— Material for the task —
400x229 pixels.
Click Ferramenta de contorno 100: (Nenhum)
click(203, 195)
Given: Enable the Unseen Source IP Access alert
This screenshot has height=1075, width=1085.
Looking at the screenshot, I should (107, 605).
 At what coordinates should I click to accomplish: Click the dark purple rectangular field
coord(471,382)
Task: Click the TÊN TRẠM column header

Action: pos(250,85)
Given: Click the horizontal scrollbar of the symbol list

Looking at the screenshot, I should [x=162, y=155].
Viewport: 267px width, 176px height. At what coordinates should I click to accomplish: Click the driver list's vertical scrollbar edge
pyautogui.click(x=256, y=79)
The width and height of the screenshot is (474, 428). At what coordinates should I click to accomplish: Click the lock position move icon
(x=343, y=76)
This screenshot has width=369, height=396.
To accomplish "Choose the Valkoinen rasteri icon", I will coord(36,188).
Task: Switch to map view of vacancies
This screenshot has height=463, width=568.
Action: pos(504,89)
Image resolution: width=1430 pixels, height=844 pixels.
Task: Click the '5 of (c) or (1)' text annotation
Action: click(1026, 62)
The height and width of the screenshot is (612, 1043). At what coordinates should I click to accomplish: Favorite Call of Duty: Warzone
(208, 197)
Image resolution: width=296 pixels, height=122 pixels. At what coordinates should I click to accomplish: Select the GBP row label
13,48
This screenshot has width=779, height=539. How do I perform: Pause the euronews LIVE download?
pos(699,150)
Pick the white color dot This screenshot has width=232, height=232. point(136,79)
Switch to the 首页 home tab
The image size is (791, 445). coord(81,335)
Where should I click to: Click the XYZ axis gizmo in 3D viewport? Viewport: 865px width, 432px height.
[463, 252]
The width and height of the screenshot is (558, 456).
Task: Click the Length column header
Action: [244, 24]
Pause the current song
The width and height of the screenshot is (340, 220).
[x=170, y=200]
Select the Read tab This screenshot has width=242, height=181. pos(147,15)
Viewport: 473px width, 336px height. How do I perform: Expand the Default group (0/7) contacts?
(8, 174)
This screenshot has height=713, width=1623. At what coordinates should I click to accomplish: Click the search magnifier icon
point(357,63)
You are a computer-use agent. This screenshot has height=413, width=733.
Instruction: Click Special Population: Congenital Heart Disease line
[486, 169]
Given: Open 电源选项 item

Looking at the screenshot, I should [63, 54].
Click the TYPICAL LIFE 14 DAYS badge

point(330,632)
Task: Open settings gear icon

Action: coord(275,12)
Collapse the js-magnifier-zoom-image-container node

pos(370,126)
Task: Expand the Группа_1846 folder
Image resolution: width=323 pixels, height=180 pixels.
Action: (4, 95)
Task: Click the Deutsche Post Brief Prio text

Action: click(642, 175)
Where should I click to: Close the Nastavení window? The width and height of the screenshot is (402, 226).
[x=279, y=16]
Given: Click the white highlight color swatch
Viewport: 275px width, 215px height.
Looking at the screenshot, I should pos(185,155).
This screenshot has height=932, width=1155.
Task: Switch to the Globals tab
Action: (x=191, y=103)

— Exercise details —
Each line in the listing that contains "color" should be returned.

— Result —
Pick the white color dot This screenshot has width=232, height=232. point(136,79)
Given: Click the white highlight color swatch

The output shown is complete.